### [TO DO]
Find and copy each line of the listing below that has the word "will" in it.

- - - - -

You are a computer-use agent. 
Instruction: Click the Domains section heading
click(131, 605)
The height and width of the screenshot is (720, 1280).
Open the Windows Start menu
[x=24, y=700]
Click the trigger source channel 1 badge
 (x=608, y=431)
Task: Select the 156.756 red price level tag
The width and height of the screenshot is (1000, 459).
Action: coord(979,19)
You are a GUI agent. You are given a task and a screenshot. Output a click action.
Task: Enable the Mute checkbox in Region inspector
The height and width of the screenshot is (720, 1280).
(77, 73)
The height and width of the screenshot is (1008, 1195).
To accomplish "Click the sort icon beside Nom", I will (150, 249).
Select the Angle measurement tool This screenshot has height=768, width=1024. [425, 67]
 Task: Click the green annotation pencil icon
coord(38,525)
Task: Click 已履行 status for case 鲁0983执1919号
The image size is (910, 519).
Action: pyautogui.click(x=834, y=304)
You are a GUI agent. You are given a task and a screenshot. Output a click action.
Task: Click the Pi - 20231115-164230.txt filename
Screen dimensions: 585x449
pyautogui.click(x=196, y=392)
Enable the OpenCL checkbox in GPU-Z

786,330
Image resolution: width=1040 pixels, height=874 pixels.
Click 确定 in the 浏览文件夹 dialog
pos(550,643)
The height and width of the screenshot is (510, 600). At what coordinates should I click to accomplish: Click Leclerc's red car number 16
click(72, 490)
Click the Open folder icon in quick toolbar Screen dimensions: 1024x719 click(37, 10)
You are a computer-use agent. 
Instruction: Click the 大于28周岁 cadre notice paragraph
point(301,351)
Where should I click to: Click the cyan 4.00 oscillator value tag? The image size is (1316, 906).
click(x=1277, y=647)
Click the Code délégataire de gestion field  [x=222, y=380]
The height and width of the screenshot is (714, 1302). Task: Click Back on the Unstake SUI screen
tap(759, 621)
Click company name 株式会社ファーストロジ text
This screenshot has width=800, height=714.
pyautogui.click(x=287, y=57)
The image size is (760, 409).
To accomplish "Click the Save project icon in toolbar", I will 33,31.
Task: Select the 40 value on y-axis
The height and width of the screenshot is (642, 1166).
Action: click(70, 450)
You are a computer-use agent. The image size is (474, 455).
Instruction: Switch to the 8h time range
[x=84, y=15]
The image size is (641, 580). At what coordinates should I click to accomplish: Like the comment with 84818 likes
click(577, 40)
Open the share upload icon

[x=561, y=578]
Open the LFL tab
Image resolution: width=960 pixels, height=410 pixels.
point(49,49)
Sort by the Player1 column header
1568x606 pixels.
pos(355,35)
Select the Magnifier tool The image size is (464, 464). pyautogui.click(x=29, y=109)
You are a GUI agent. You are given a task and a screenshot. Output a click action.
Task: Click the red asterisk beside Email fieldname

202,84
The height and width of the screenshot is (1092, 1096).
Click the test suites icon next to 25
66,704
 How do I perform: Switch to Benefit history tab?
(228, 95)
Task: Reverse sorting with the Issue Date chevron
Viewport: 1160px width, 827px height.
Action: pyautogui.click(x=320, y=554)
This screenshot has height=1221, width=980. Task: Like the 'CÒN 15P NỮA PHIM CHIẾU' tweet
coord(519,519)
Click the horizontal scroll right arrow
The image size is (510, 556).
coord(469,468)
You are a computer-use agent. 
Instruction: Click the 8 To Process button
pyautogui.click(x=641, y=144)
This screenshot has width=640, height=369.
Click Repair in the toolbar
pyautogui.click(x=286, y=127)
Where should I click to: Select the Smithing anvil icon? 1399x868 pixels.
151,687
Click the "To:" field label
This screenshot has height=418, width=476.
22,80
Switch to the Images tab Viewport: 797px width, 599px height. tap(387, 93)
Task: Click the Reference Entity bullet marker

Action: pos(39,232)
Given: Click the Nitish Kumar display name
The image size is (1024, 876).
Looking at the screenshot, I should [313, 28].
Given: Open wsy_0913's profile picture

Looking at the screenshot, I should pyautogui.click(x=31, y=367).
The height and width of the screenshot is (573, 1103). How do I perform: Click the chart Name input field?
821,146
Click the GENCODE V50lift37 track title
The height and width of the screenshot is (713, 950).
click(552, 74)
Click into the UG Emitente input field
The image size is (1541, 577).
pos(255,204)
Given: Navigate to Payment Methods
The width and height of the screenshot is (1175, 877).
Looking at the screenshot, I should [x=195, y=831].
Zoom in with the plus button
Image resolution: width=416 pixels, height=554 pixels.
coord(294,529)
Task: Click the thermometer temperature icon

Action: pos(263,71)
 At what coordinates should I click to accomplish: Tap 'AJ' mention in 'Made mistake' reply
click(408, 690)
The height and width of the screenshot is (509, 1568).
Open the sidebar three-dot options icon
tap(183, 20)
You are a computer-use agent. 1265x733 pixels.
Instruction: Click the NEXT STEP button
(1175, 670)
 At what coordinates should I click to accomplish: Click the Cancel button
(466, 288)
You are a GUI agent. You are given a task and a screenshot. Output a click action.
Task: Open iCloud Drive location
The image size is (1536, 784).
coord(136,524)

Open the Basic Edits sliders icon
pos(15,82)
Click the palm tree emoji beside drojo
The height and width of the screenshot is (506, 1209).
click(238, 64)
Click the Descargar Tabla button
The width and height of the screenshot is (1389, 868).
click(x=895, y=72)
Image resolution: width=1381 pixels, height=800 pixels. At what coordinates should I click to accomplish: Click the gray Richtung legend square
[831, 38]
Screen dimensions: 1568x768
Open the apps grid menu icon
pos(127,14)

- - - - -

### [RESULT OF THIS TASK]
To accomplish "Click the sort icon beside Nom", I will (150, 249).
To accomplish "Click the Save project icon in toolbar", I will 33,31.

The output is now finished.